Вольфсон. Я представляю его так: в брезентовом плаще, резиновых сапогах, сутулый, он брел по Карельскому перешейку, уточняя трассу высоковольтной линии, которую тянул. Возле ручья белобрысая девка палила костерок. Он подошел. Девица вскочила, ногой зашерудила в огне, стараясь что-то утаить. Вольфсон отгреб ее в сторону, сапогом выковырнул обгоревший паспорт. Разлепил страницы, сличил девушку с документом, полистал дальше и сказал, что в деревне, где жила Ида, снимал дачу. И сказал, что возьмет ее на работу. Дело было осенью 45-го. В конце 80-х Ида Юхановна, моя теща, просила разыскать благодетеля. Вольфсон отыскался, но был уже немощен и безучастен.
Родилась Ида Сокко в финской деревне Марково под Ленинградом, у станции Мга. Отец работал на железной дороге. Перед обедом отец читал Библию. Мать пела в церковном хоре. Отец был отчасти самодур: по его арифметике первая беременность жены совпала с его пленом на германской войне. И потому старший сын Юхан был изгнан из его сердца. Иду отец любил за смешливость, редкую у финнов, трудолюбие и своенравную самостоятельность, похожую на его упрямство. Он любил расчесывать ей косы: «Какие у тебя золотые волосы, Илли».
Зимой дом заносило снегом по уши. Корова Лиза, овцы, свинья и сивый мерин Рихо особых забот не требовали, тогда вся семья вязала, даже братья. Тикали ходики, кот Мури аккуратно играл с шерстью, глухо позвякивали многочисленные спицы, дом заполнялся бормотаньем: «Юкси, какси, колма, нелли…» (один, два, три, четыре…) — вязальщики считали петли.
Юхан не выдержал ненависти отца и ушел к русской бабе с ребенком. Отец проклял его.
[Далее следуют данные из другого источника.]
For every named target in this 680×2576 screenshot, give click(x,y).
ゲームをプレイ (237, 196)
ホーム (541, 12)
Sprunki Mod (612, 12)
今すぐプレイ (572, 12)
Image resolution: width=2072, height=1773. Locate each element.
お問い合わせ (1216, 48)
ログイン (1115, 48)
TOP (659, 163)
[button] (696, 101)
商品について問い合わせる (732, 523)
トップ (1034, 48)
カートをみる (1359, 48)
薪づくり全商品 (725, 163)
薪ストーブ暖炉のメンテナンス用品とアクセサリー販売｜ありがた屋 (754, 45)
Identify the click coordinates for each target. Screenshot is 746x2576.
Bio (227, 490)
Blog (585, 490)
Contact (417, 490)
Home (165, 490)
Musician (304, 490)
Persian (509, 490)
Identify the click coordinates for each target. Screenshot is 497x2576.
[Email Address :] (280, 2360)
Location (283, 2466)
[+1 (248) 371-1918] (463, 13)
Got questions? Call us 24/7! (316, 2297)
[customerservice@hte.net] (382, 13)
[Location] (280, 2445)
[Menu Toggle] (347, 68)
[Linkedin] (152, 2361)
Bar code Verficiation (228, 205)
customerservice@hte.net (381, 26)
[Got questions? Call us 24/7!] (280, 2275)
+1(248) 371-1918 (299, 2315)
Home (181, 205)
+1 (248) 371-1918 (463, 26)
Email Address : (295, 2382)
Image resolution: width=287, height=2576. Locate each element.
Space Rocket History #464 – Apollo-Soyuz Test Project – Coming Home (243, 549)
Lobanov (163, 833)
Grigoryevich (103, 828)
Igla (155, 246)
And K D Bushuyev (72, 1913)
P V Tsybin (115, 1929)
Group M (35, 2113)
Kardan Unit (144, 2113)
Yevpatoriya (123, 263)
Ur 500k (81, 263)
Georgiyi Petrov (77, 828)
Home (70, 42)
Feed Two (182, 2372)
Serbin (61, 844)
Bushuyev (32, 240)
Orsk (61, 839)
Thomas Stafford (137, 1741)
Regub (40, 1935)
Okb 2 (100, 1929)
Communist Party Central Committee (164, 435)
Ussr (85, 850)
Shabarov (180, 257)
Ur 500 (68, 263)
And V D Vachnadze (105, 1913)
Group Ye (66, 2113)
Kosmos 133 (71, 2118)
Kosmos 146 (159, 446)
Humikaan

Разлом в семье ударил по младшему сыну: он заболел милиарным туберкулезом и умирал на гладкоструганом прохладном полу (так ему было легче). Перед концом к нему прискакал со двора белый веселый козленок и пописал ему на грудь теплой прозрачной струйкой — мальчик засмеялся. Но даже смерть младшего сына не смягчила отношения отца к старшему.